African Americans have experienced a decline in their relative status as a minority race, as well as continued to experience socioeconomic inequity, but African-American students also disproportionately find themselves in either inequitable public school settings or charter schools, which also tend to segregate students:

African-American students used to be the third largest subgroup in L.A. County, making up about 12 percent of the student population in 1994. During the past two decades (from 1994 to 2011), however, the African-American population has been on the decline and is now only slightly larger than the Asian student population. Currently, 9 percent of students are African Americans and nearly three-quarters of these students are socioeconomically disadvantaged…. Of the African-American students enrolled in the public school system in L.A. County, the vast majority attend traditional public K-12 schools (94 percent), with the remaining 6 percent attending alternative schools of choice or continuation schools. Nearly 1 out of 6 (15 percent) attends one of L.A. County’s more than 300 charter schools, almost twice the rate of students overall. (p. 2)
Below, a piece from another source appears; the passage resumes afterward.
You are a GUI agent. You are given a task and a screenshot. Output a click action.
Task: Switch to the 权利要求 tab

One failure of the current education reform movement is focusing almost exclusively on in-school variables as well as school-related outcomes. For African-American students specifically, access to opportunities are a better place to look. Schools tend to mirror and replicate the inequity of the neighborhoods they serve; thus, “doubly disadvantaged” students from high-poverty homes and communities produce outcomes that represent the inequity of opportunity they face in the lives and schools—more so than their quality as students:

At the middle and high school levels, rates of participation and proficiency in math courses provide signals about college eligibility and readiness. Algebra I is a “gatekeeper” course for higher level math classes that students need to become eligible for admission to the University of California (UC) and California State University (CSU) systems. Yet Algebra I is effectively closed to many African-American middle school students in L.A. County. Only 60 percent of African-American students took Algebra I in the eighth grade in 2011-12. (p. 3)
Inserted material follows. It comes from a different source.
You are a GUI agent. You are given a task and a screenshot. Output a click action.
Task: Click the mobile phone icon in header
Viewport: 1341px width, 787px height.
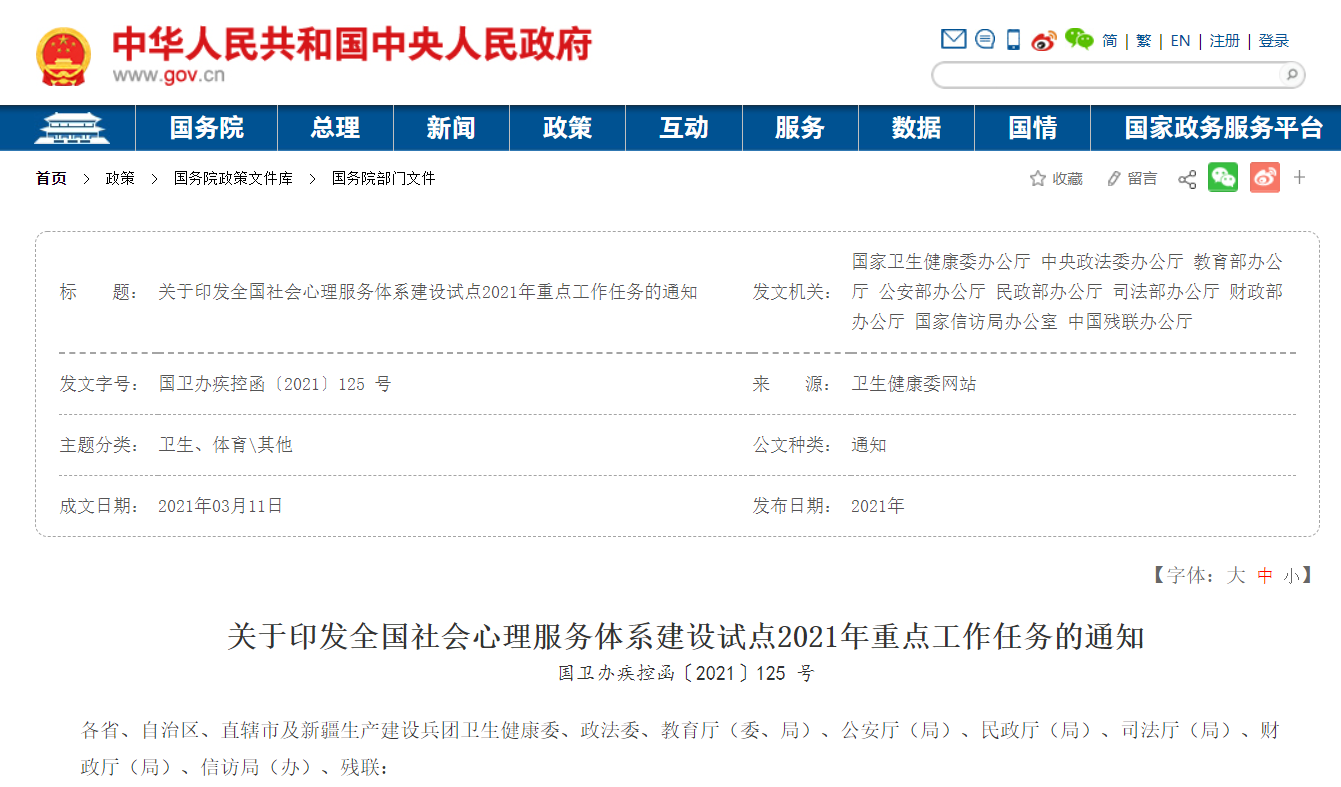pyautogui.click(x=1013, y=40)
For African-American students, separate-but-unequal persists, manifested in tracking and school-within-schools whereby race and class determine whether or not students enter Advanced Placement or International Baccalaureate courses as opposed to test-prep courses focusing on remediation and high-stakes accountability tests:

Unfortunately, African-American students in L.A. County graduate from high school at lower rates, are less likely to complete rigorous coursework while in high school, and are less ready for college-level coursework than their white peers. For every 100 African-American students who walk into a ninth-grade classroom in L.A. County, only 63 students leave high school four years later with a diploma in hand, and just 20 of them have completed the A-G course sequence that makes them eligible to attend a four-year public university in California. The outcomes are even worse for African-American male students: for every 100 African-American male students who enter ninth grade, just 58 graduate on time, and only 15 complete the A-G course sequence…. L.A. County high schools continue their practice of systematic tracking, whereby low-income students and students of color receive less rigorous coursework. For example, although African-American students make up 9 percent of L.A. County’s population, only 6 percent of students taking one or more Advanced Placement (AP) courses are African American….On the other hand, 22 percent of students taking at least one AP course are white, though they make up a smaller share of the overall student population. (p. 5)

If college readiness and college attendance/completion are genuine goals for all U.S. students regardless of background or race, then the gaps that remain in these goals must be traced back to the cumulative effect of access gaps existing in African-American children’s lives from birth and throughout their schooling:

The latest results reveal that the vast majority of African-American 11th-graders in L.A. County lack the skills necessary for college-level English and math work. In contrast, white students in L.A. County are three times more likely to be “ready for college-level work” in English and math…. 2 out of 5 African-American ninth-graders go to college five years later, lagging behind the rates of their white and Asian peers by 20 percentage points to more than 30 percentage points. (p. 6)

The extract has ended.